"A família Manson". O que aconteceu aos seguidores de Charles Manson?

Muitos dos seguidores do assassino - que se intitulavam de "a família Manson" - eram mulheres, que o idolatravam

Charles Manson, o assassino e líder de um culto que morreu no domingo, aos 83 anos, organizou o massacre de sete pessoas em agosto de 1969, na Califórnia, executado pelos seus seguidores - um grupo de fugitivos e marginais conhecidos como "a família Manson". No julgamento, a sua "família" admitiu os crimes e mostrou a sua adoração por Manson, que era conhecido pela sua capacidade de manipulação.

Segundo o New York Times, muitos dos seus seguidores eram mulheres jovens de classe média e classe alta, que fugiram das suas casas para viverem com o assassino num antigo "set" de um filme em Spahn Ranch, perto de Los Angeles.

Descubra o que é feito de muitos dos membros do seu culto:

Charles "Tex" Watson descrevia-se como o "braço direito" de Manson. Tem agora 71 anos. A 9 de agosto de 1969, ele e três cúmplices mataram a atriz Sharon Tale - mulher do realizador Roman Polanski - e quatro visitas na sua casa em Beverly Hills. Na noite seguinte, assassinaram um casal, Leno e Rosemary LaBianca, em Los Angeles. Watson continua preso na Califórnia, depois de lhe ter sido negada diversas vezes a liberdade condicional. Foi ordenado pregador em 1981, traçando um caminho semelhante ao de outros ex-membros da família Manson, que também se viraram para a religião.

Susan Atkins era uma rapariga de classe média, mas a família escondia alguns segredos: dizia ter pais alcoólicos e ter sido abusada sexualmente por um parente masculino. Esteve envolvida em várias mortes incluindo as que tiveram lugar na residência de Tate e foin ela que escreveu "Pig" com sangue numa parede da casa. Atkins morreu com um tumor cerebral numa prisão em Califórnia, em 2009, com 61 anos. Viu recusado um pedido de liberdade condicional já quando combatia a doença.

Patricia Krenwinkel tinha 19 anos quando deixou tudo para trás para se juntar a Manson em busca de uma relação romântica com este. Esteve presente nas mortes dos LaBianca e na residência Tate. Aos 69 anos tornou-se na mulher que está há mais tempo presa na Califórnia - há cerca de 47 anos. Em junho, foi-lhe negada liberdade condicional, depois de uma análise de seis meses em que foram analisadas alegações de que teria sido abusada por Manson ou outra pessoa, segundo o Los Angeles Times.

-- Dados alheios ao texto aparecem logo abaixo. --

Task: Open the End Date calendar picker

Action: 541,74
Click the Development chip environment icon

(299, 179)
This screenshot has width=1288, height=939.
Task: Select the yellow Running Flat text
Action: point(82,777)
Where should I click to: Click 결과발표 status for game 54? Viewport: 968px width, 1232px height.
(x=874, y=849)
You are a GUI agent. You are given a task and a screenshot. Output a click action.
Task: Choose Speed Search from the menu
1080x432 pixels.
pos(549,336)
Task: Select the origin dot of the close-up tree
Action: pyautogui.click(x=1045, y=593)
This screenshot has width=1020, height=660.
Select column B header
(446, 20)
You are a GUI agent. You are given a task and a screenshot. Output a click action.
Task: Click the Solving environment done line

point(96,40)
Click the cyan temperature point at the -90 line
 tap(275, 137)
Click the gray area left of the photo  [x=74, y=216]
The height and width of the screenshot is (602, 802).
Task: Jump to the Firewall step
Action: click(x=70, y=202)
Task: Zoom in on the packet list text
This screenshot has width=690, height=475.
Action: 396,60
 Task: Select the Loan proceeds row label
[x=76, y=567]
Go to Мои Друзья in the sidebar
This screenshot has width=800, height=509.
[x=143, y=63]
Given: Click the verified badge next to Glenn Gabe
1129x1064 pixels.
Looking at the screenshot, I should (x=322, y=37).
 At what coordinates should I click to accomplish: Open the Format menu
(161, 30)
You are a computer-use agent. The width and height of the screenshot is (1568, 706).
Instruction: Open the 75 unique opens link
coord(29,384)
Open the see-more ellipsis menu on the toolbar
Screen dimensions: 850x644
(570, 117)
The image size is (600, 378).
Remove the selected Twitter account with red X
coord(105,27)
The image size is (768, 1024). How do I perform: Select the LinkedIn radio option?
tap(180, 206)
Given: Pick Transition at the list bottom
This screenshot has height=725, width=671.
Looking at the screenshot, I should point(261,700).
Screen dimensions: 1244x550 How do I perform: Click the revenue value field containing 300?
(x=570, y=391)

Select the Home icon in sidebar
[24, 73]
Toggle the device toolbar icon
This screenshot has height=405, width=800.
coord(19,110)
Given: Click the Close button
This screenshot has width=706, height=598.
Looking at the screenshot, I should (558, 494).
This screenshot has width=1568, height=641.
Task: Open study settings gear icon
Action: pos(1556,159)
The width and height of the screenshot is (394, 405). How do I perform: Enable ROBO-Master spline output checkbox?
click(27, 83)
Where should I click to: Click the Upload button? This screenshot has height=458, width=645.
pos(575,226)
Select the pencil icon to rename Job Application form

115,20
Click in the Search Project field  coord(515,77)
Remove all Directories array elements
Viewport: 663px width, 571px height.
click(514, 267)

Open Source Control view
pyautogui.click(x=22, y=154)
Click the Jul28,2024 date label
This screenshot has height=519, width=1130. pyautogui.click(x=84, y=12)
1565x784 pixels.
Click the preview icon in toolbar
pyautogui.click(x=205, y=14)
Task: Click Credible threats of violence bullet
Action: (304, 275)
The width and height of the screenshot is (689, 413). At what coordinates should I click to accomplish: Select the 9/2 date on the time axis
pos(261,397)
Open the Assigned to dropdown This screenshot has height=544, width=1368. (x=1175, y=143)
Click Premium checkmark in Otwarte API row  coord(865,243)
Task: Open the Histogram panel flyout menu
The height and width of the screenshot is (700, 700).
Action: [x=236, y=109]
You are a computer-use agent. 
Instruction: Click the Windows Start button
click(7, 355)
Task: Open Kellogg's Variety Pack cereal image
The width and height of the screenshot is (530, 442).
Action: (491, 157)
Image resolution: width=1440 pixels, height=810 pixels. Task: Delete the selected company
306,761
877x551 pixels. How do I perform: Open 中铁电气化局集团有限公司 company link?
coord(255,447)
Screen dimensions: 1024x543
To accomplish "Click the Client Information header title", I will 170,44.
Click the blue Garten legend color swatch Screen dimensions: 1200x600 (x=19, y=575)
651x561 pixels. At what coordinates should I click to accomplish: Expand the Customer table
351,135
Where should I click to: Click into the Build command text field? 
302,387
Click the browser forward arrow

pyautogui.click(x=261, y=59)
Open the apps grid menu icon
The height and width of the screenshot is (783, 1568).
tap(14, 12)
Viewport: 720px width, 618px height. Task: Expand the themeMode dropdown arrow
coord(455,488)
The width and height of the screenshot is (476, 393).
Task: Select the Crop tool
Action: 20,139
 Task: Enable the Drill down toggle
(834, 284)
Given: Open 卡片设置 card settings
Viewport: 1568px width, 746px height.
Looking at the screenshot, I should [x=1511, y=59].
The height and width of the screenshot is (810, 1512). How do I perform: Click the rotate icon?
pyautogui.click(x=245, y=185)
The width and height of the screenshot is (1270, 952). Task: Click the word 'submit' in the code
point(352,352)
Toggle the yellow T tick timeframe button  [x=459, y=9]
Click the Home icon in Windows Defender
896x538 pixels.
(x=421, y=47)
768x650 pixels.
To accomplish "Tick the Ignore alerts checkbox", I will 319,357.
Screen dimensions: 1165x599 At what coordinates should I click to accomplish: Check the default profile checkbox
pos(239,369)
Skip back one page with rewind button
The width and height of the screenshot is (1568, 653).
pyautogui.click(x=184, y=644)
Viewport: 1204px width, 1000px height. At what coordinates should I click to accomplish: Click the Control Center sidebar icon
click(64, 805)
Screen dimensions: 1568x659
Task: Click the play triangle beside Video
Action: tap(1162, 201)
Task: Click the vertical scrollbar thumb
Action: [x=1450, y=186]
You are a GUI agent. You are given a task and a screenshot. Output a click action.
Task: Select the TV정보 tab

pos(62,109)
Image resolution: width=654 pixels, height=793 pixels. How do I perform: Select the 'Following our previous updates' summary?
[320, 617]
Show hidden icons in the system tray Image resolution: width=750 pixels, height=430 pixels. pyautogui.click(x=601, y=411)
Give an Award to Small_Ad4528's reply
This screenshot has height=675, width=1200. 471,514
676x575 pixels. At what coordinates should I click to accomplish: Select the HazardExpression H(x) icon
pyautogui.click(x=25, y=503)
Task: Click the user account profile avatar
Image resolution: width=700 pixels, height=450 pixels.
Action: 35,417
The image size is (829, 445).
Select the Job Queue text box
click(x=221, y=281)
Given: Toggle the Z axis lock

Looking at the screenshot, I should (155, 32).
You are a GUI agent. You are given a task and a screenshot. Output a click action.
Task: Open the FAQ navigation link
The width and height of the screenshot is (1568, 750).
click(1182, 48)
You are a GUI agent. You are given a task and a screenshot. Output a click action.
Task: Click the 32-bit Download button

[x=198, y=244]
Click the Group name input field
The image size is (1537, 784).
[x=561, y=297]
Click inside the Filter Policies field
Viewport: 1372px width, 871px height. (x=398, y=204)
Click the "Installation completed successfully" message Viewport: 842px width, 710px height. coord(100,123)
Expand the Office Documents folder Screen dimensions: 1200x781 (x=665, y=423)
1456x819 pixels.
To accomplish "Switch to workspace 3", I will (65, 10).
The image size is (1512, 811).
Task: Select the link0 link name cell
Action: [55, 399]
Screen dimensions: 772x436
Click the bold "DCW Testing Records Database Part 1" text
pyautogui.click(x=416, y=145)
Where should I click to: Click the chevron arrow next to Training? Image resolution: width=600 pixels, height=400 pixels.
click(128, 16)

Leslie Van Houten está a cumprir pena perpétua por ter participado nas mortes do casal LaBianca. No ano passado, o governador da Califórnia, Jerry Brown, anulou um parecer que sugeria a liberdade condicional, defendendo que esta ainda seria uma "ameaça injustificada para a sociedade". Em setembro, a comissão de liberdade condicional voltou a emitir um parecer positivo, iniciando-se um processo de revisão de 150 dias que provavelmente resultará numa decisão final por Brown. Van Houten tem agora 68 anos.

Bruce Davis, de 75 anos, foi condenado a prisão perpétua pelas mortes do professor de música Gary Hinman e do duplo de Hollywood Donald "Shorty" Shea, em 1969. O governador Jerry Brown recusou várias vezes a liberdade de Davis.

Robert (Bobby) Beusoleil está a cumprir prisão perpétua pela morte de Hinman, em 1969. A comissão de indultos da Califórnia negou-lhe o pedido de saída a 14 de outubro de 2016. O assassino terá uma nova audiência para liberdade condicional em 2019.

Lynette "Squeaky" Fromme fazia parte da "família Manson", mas não participou nos assassinatos de Sharon Tate e do casal La Bianca. Esteve presente no julgamento do líder do culto e quando os acusados se mutilaram desenhando um x na testa fez o mesmo. Em 1975, foi abordada por um agente dos Serviços Secretos depois de ter apontado uma pistola ao presidente Gerald Ford. Culpada de tentativa de homicídio, foi condenada a prisão perpétua. Recebeu liberdade condicional em 2009 e mudou-se para Marcy, no estado de Nova Iorque, segundo o New York Post.